Noi abbiamo lanciato alcune mini-app. Dentro WeChat posso avere dei miniprogrammi, ad esempio di tipo finanziario, come quella che abbiamo lanciato di recente. Si tratta di un’app tutta on line scritta con codice nostro, che risiede sui nostri server. Di fatto WeChat diventa uno «store».

Allora il confronto sarà con Apple e Android.

Le aziende devono capire come funzionerà, perché il servizio è stato appena lanciato e ha bisogno di tempo ma questo sarà il confronto del futuro.

Apple oggi ha due concorrenti: Facebook in occidente e WeChat in Asia. Sono due «animali» che insistono sulla stessa piattaforma. A questo proposito c’è un’importante differenza tra WeChat e il «modello occidentale»: dimentichiamoci la censura, è la Cina, lo sappiamo come funziona. Lasciamo un attimo da parte questo particolare: a livello privato quando un’azienda sbarca su Facebook o su Google, loro forniscono i dati degli utenti che l’azienda proverà a raggiungere, loro profilano e vendono i dati.

Tencent ha sviluppato WeChat in modo opposto: io tengo i dati per me su una base utenti per targetizzare al meglio gli utenti in funzione della vendita di pubblicità, ma non faccio profiling da vendere a clienti terzi.

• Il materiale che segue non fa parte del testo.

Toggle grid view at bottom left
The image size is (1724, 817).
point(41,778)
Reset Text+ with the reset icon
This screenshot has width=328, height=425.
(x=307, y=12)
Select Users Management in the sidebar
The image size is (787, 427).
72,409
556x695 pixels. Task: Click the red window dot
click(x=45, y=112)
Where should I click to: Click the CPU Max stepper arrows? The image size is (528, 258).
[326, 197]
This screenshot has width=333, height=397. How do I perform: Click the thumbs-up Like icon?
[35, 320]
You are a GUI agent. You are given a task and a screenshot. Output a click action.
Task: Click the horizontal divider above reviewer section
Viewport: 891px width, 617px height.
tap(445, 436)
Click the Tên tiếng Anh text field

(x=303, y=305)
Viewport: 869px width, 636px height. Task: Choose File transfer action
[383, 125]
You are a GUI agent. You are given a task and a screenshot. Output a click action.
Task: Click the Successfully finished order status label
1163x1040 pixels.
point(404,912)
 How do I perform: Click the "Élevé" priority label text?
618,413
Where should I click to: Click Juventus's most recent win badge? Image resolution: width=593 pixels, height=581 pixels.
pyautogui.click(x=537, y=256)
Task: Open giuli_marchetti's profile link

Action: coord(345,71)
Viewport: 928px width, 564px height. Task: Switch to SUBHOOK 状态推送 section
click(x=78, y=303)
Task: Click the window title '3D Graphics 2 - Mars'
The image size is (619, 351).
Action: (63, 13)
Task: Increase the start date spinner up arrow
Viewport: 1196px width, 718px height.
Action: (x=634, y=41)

Quando l’azienda apre l’account su WeChat e acquisisce followers, dei followers non sa niente. Di contro tutto quello che fa l’utente, noi come WeChat lo eliminiamo ogni 5 giorni. Se tu azienda vuoi, però, lo tieni e lo lavori.

Agli occhi occidentali è assurdo, ma la strategia è di successo perché non diamo alcun alibi per dire «su WeChat non ci vengo».

Se tu sei un brand e vieni da Wechat, io ti consento l’accesso a chiunque abbia uno smartphone, ti permetto di usare una piattaforma praticamente gratis, una piattaforma di e-commerce e il customer care perché puoi gestire tutto one to one.

Quindi se vuoi arrivare al mercato cinese, perché devi fare un’app? Perché devi fare un sito? Stai su WeChat, tanto più che i dati sono tuoi, a noi non interessano.

Perché non dovresti usarmi? Infatti lo usano tutti senza paura, perché dietro a tutto c’è una visione infrastrutturale, su Wechat cammina un’economia completa. E non solo: a Shenzhen la patente da parte degli uffici pubblici è sul tuo profilo personale di WeChat.

Una infrastruttura di un paese su un environment: è chiaro che poi avrai dei controlli, ma ci sta. Di fatto stai creando un mondo.